__About this exercise__
The reply must contain exactly the lines below from the one with "Instruction: Expand the Масштаб 125% dropdown" down to the one with "The height and", both included, and nothing more; please omit the pictures.

__Data records__
*** Begin section ***

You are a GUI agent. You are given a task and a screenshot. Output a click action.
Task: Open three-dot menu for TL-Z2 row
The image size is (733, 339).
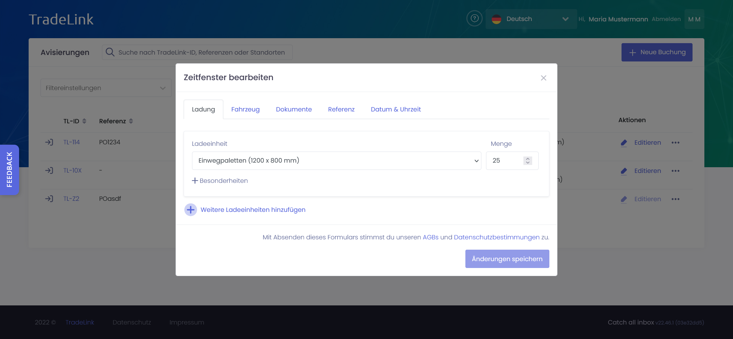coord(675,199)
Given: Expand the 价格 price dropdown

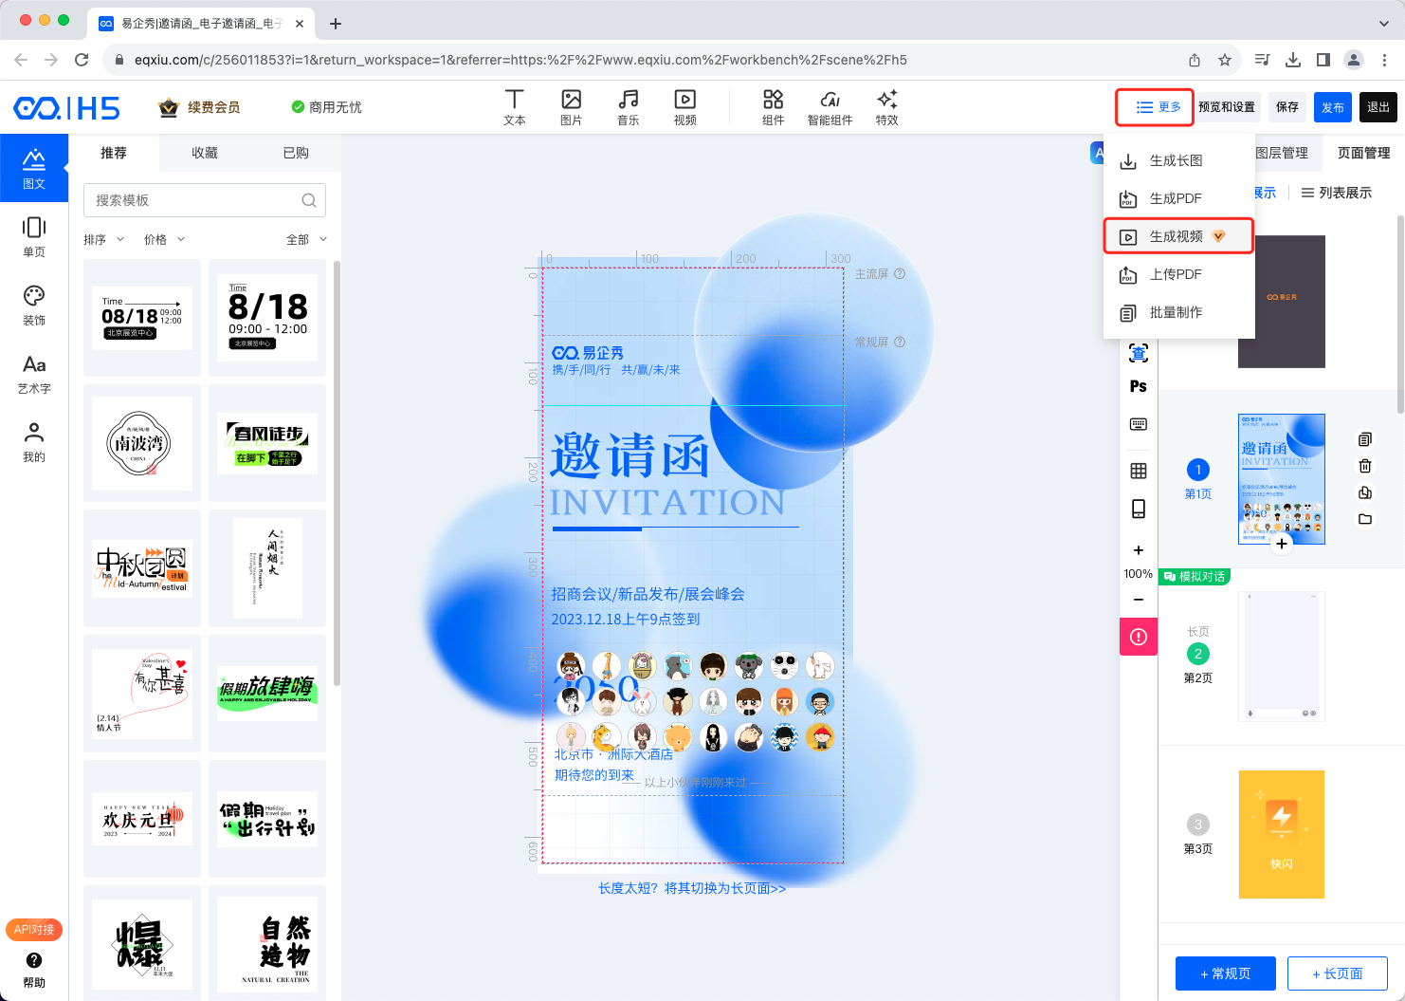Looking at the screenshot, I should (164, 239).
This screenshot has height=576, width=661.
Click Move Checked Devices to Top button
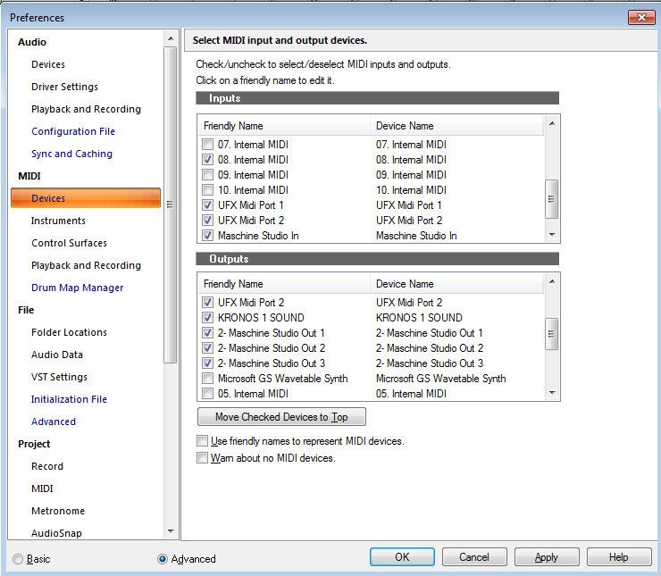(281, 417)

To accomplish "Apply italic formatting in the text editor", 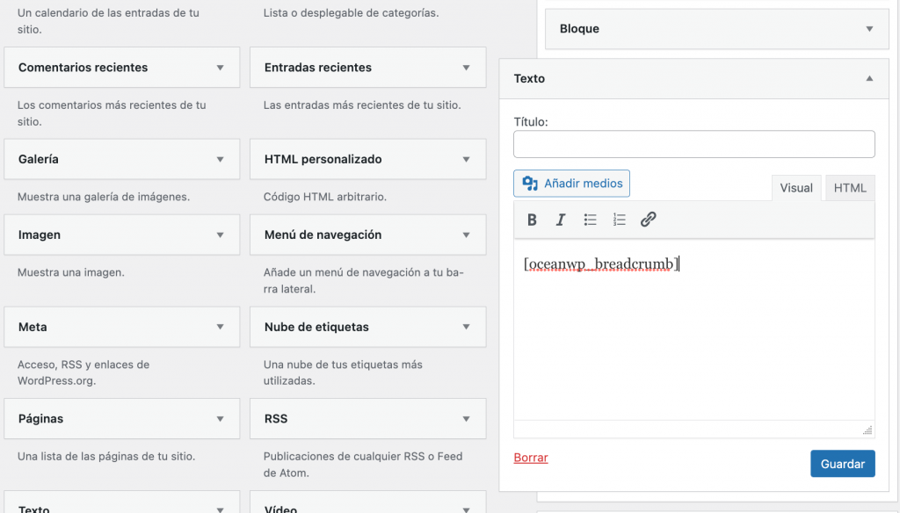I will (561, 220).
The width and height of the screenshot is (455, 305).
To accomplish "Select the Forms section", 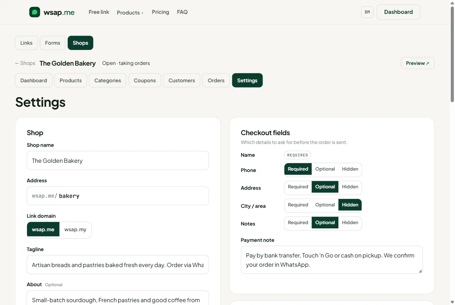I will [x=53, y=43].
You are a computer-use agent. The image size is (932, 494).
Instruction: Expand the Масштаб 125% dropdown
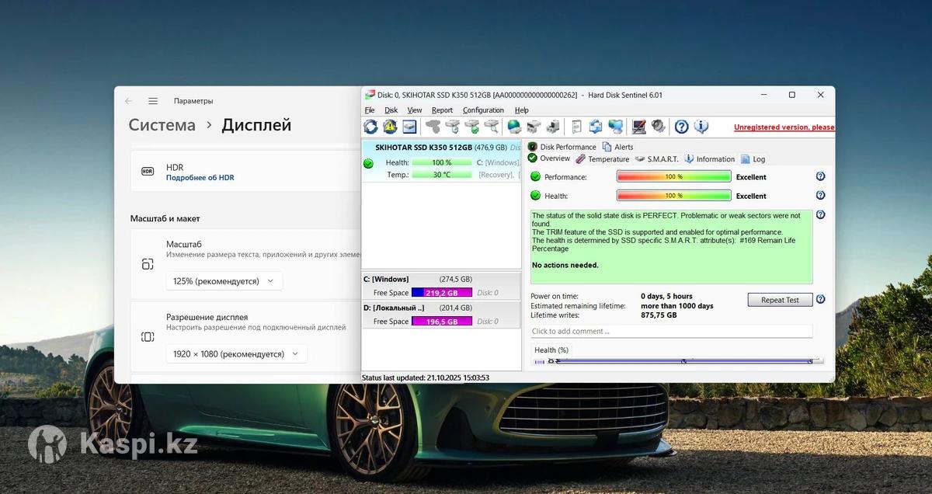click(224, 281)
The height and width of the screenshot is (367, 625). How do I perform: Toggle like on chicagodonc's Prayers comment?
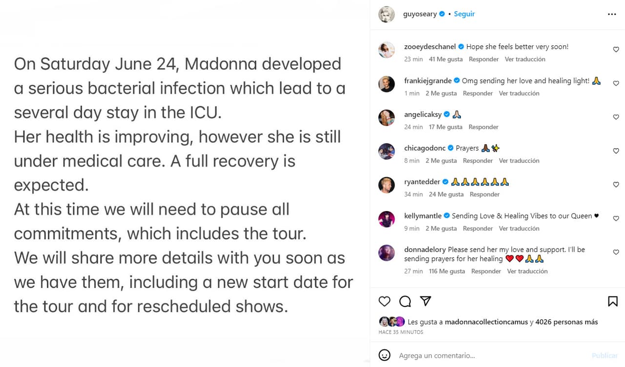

*** End section ***
*** Begin section ***

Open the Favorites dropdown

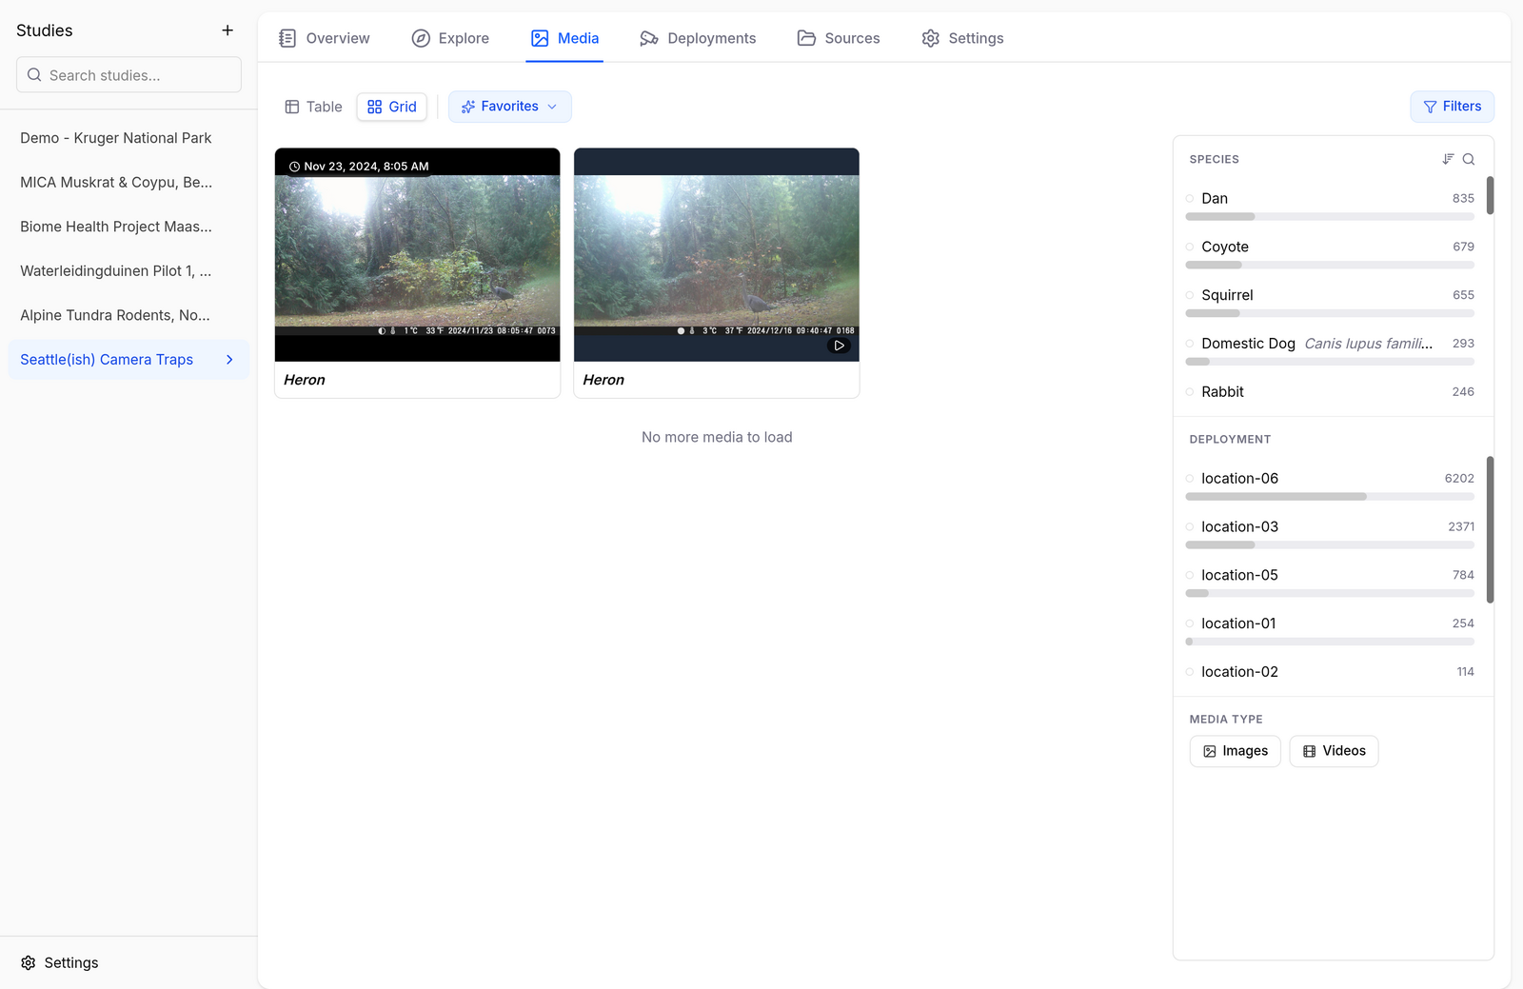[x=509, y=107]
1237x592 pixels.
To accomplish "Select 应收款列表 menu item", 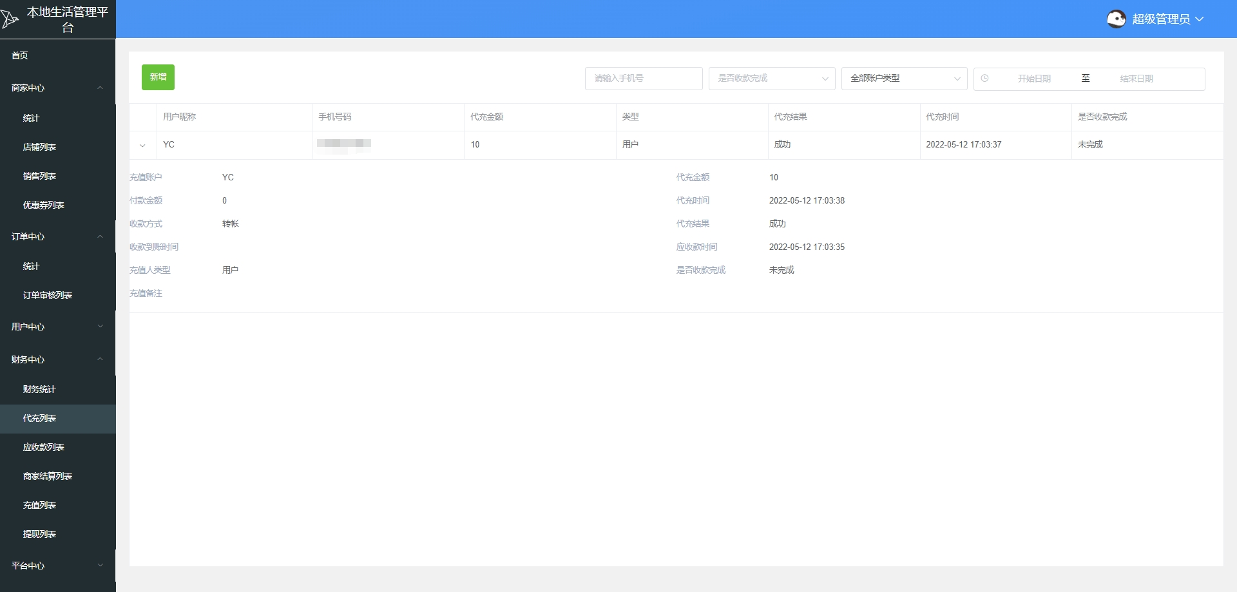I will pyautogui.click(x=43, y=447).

*** End section ***

__Worked solution__
Instruction: Expand the Масштаб 125% dropdown
click(224, 281)
The height and width of the screenshot is (367, 625). How do I perform: Toggle like on chicagodonc's Prayers comment?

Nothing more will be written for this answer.